設計からこだわった「NiHITARU」人気の秘密を紐解く

東京・江東区の東京メトロ東西線「東陽町駅」4番出口から徒歩1分にあるサウナ施設が、昨年10月にオープンした「sauna&bath NiHITARU(ニヒタル)」。コンパクトにまとめられた「新しい都市型サウナ」として反響を呼んでいる。そこで、代表・水上瞳さんに「NiHITARU」のこだわりを聞きつつ施設の魅力を探った。<全3回>

目次

オシャレな外観! ここ男性専用サウナだよね?

まずは、施設外観から。どこかの美容サロンかと思うようなオシャレな外観で、男性専用サウナであることに驚いたのが第一印象だ。施設内でも同様で、アメニティーなど細かいところまで来場者への配慮が行き届いている。月2回、レディースデーを設定しているという水上さん。男性にウケがよい施設が女性に支持されないわけがない。

生ビール550円! 良心的ドリンクメニューのワケ

入店するとすぐにあるのは、バーカウンターと下足ロッカー。ロッカー数は28。バーカウンターは「仲間や地域の方々とともに過ごせる空間づくり」を意識したという。オリジナルのサウナハットやタオル、ステッカーなど施設関連グッズも販売されるなか、ひときわ目立ったのが「生ビール550円」という良心的な価格のドリンクメニューだ。

水上さんは「お客様にちょっとでもゆっくりしてもらいたいので、できるだけ価格を抑えて、注文のハードルを下げています」と話す。また、この規模のバーカウンターには珍しく炭酸のサーバーも設置。「本格的なハイボールも提供できます」と。

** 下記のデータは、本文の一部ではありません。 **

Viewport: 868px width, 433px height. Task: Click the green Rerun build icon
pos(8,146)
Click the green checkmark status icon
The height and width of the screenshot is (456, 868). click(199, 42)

会社員や荷物多めの来場者にもうれしい「さらに広め」のロッカー

NiHITARUのロッカーはすべて広い(写真参照)。脱衣室には18個の広めのロッカーのほかに、6個のさらに大きめのロッカーが。サラリーマンや荷物多めの来場者にもうれしい作りだ。

ドライヤーが設置された洗面スペースは2台(ドライヤーは計3台設置)。
しずく型の洗面台は、高級ホテルの調度品を思わせ、オシャレさと機能性を満たしている。

浴室のデッドスペースも機能的に活用

扉を開け浴室に。すぐ左手には洗い場が4つ。隣とのスペースも十分にある。気になったのが、浴室全体に“死角”とでもいうようなデッドスペースが何カ所もあること。水上さんは「マンションの構造がWRC造(壁式構造)で、壁が柱になっているので、位置がマンション自体の設計で場所が初めから決まっていました」と、動かせなかったことを説明する。そのうえで、設計の制約を逆手にとったという。

水風呂や浴槽にも「浸(ひた)れる」空間を作っている

たとえば、水風呂は柱の位置の関係でL字型になったが、結果として、一角が他人の目を気にせずひとりになることができる「浸れる」空間が誕生した。また、湯船の奥にある寝湯も、床の一部分に大きめの配管が通り、浴槽に張り出しているという。「それなら、張り出した部分を座れるように設計して、寝湯スペースにしました」(水上さん)。張り出した柱が、他の客の視線から絶妙に顔を見えなくしている。 ほかにも、洗い場側からは内気浴の休憩スペースが見えないようにするなど、設計段階からのこだわりが感じられた。ちなみに、「図面は10回以上修正しました(笑)」と。

サウナ室に12分時計をあえて置かない

さて、お待ちかねのサウナ室。定員は11人。壁やデッキがダークブラウンで統一され落ち着いた雰囲気。大衆店のようなテレビはない。また、12分時計もない。あるのは、温度計と欧州から取り寄せたという砂時計だけだ。「あえて12分時計は置いていない」と語る水上さん。理由を尋ねると「置くと、全員の意識が時計に集中してしまい、時間にこだわるあまり無理してしまう人もいます。それなら、時間を気にしたい人だけ砂時計を回してもらおうと思ったのがひとつ」と答えた。訪れる人に気持ち良くなってもらいたいという思いからだろう。もうひとつの、12分計を導入しない理由は、「単純にデザインがかわいくないのですよ。さんざん探したのですが、かわいい時計がなかったから」と明かした。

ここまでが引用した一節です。